__Given text__.
"""

Two map layouts were created to show the geographic location of the study area. Figure 1 shows the location of Botswana in Africa, and Figure 2 below is a map layout showing the Okavango Delta in Botswana.


Included in this layout is a labeled map of Africa which shows the position of Botswana in relation to Namibia and Angola where the Okavango River originates. This map shows that Namibia borders Botswana on the east and Angola in the northwest. Two histograms that show the flow direction and flow accumulation results are illustrated in Figure 3. An aerial photograph of the Okavango Delta was also downloaded from the Space Shuttle Earth Observation Photography web page and is shown in plate 1. The dark broom-shaped area of this photograph indicates where the denser vegetation is found in the Okavango Inland Delta (SSEOP, 1999). The Histogram of Flow Direction shows that most of the water from the Okavango river flows mainly to the South East. The highest accumulation is in the central part of the delta whereas the lowest accumulation is in the central part of the delta.

"""

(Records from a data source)
"""

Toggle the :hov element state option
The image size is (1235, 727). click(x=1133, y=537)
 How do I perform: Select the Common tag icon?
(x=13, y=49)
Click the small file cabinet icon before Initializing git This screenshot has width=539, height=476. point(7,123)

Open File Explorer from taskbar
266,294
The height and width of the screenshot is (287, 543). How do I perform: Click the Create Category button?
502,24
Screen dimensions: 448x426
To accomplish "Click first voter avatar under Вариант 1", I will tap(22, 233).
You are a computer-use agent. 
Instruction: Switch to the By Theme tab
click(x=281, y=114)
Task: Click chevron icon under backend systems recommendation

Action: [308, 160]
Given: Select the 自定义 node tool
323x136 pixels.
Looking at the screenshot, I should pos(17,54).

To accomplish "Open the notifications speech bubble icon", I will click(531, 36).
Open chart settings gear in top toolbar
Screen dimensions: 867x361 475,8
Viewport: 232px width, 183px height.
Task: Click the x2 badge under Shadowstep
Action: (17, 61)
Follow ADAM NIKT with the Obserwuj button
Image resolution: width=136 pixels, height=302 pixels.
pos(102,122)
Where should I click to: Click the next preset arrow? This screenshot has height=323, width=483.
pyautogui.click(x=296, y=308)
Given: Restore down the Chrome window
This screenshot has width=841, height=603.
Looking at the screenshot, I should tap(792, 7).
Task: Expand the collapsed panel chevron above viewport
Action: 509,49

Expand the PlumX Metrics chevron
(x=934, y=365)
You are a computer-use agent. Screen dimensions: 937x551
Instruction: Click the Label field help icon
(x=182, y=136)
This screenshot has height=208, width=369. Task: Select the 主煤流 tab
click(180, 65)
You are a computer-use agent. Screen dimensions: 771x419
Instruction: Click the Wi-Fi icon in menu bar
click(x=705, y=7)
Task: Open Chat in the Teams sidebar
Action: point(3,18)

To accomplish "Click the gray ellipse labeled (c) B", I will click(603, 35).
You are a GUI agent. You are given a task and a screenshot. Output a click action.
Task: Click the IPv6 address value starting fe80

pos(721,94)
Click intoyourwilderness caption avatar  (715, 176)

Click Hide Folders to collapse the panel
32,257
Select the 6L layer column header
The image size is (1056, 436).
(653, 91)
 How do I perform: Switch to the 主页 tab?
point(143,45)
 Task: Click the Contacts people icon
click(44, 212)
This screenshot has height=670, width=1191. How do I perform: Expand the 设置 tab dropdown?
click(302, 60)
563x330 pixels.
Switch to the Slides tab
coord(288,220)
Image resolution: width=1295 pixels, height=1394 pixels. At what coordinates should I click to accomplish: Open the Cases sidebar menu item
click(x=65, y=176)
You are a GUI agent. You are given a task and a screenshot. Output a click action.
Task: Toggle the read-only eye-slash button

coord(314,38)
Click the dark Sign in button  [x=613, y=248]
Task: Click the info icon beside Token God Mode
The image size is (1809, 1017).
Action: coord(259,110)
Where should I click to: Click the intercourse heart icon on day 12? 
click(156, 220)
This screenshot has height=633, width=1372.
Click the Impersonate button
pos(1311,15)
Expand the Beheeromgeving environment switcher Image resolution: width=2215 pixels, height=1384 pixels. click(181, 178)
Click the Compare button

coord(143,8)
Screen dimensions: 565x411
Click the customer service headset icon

"""

__Requests__.
**A.** Answer these questions from the passage on the Okavango Delta:
(i) From which web page was the aerial photograph of the delta downloaded?
(ii) What does the dark broom-shaped area in that photograph indicate?
(iii) According to the Histogram of Flow Direction, in which direction does most of the water from the Okavango River flow?
**B.** Shorten the paragraph of the Okavango Delta passage that begins "Two map layouts were created" into a single sentence that keeps its main facts.
**C.** Resume the passage on the Okavango Delta study area from its final sentence.

__Solved tasks__.
**A.**
(i) The Space Shuttle Earth Observation Photography web page.
(ii) Where the denser vegetation is found in the Okavango Inland Delta.
(iii) Mainly to the South East.

**B.** Two map layouts show the study area's location: Figure 1 places Botswana in Africa, and Figure 2 shows the Okavango Delta within Botswana.

**C.**
Conclusion

The goal of this study was to use the Arc View GIS capabilities to model the flow-direction and flow-accumulation of the Okavango delta. The flow direction and accumulation results obtained can be utilized by resource managers and the government to make intelligent decisions on any operations performed or planned on the Okavango Delta. From this study, it is evident that the application of GIS makes it much easier to perform spatial operations that may otherwise be very cumbersome without the use of GIS. However, the study may have been much more elaborative if there were no data problems. Some of the results obtained are not very accurate because of limitations to data. Penn State University Maproom disclaims any errors in the data because they provide the data “as is” since they are only responsible for the distribution. Further research on the Okavango delta is highly recommended because it is one of a kind in the whole world. Because the Okavango delta is situated in a desert climate, earth scientists have deemed this site to be one of the most ecologically sensitive areas on the planet. This sensitivity is heightened by the constant competition for specific land use among would-be users of the land, including wild animals, arable and pastoral farmers, and those who wish to establish it as a natural game preserve.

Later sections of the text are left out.